I know. I feel like I may have just been lucky and caught Brian and Derrick both at the right time. Derrick had the cab built the next day and delivered in about 3.


----------



## madhermit (Dec 31, 2017)

Behold!
Don't think I will keep the Eminence badge on it. And will likely end up with plain cream knobs. But the black ones do look pretty good!


----------



## canoeplayguitar (Dec 13, 2011)

sweet! looks awesome!


----------



## canoeplayguitar (Dec 13, 2011)

can we choose knobs or do they come with the black fender standard ones?


----------



## madhermit (Dec 31, 2017)

canoeplayguitar said:


> can we choose knobs or do they come with the black fender standard ones?


You can choose.
This is the cream type... Vintage Fender?


----------



## RBlakeney (Mar 12, 2017)

Cream knobs.


----------



## BSTheTech (Sep 30, 2015)

I vote for the cream knobs too. Nothing wrong with the black ones though.


----------



## Roryfan (Apr 19, 2010)

+2 on the cream knobs. 

Happy NAD!


----------



## Roryfan (Apr 19, 2010)

Late to the speaker party, but FWIW I’m a big fan of Blues in tweeds. IME they break up better than Jensens & add a little chime to the clean tones. 

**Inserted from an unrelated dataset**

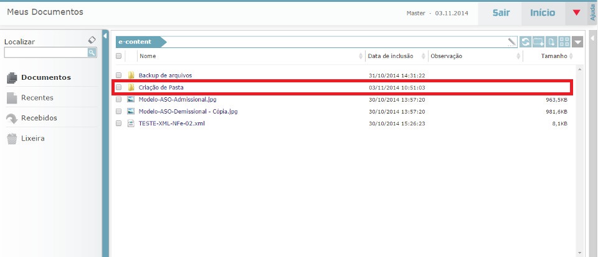Open Recebidos in the sidebar

tap(39, 118)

BF amps may not need any more chime & sparkle, but FWIW I briefly had a Ltd. Edition DRRI with a Cream AlNiCo (90W version of a Blue) that sounded quite nice.


----------



## madhermit (Dec 31, 2017)

I got the Eminence Maverick with the attenuator on it. Brian (builder) says it sounds good. I will hopefully pick it up tomorrow.


----------



## High/Deaf (Aug 19, 2009)

madhermit said:


> I got the Eminence Maverick with the attenuator on it. Brian (builder) says it sounds good. I will hopefully pick it up tomorrow.


I think you'll like it. For some reason, they are quite the under-rated speaker.


----------



## madhermit (Dec 31, 2017)

Very little info out there about them. Maybe I’ll do a recording and volume balance for the attenuation so all one hears is the shift in eq frequencies. From the charts, it looks like the bass gets attenuated less than the rest, so it may sound darker, but I doubt it is anything the eq can’t really make up for.


----------



## High/Deaf (Aug 19, 2009)

Any EQ change I hear seems to be flattering - like Fletcher/Munson curve compensation (loudness switches on old stereos).


----------



## madhermit (Dec 31, 2017)

It is home! I played it briefly at Brian's place. It sounds glorious! HUGE!

First impression of the Eminence Maverick is very good. At low volume, the attenuator seemed to lower the bottom end, the opposite of what I expected. Will try it more later, and maybe post some clips. Gotta attend to my 4 year old now 

Brian is a class act and I really enjoyed this process. Way faster than expected too!

Love the cream knobs.


----------



## DaddyDog (Apr 21, 2017)

Congrats! I'm late to this party, but Brian repaired a vintage amp for me once, and a friend in Oshawa has a Brian-built Princeton. Now he has Brian building a Bassman.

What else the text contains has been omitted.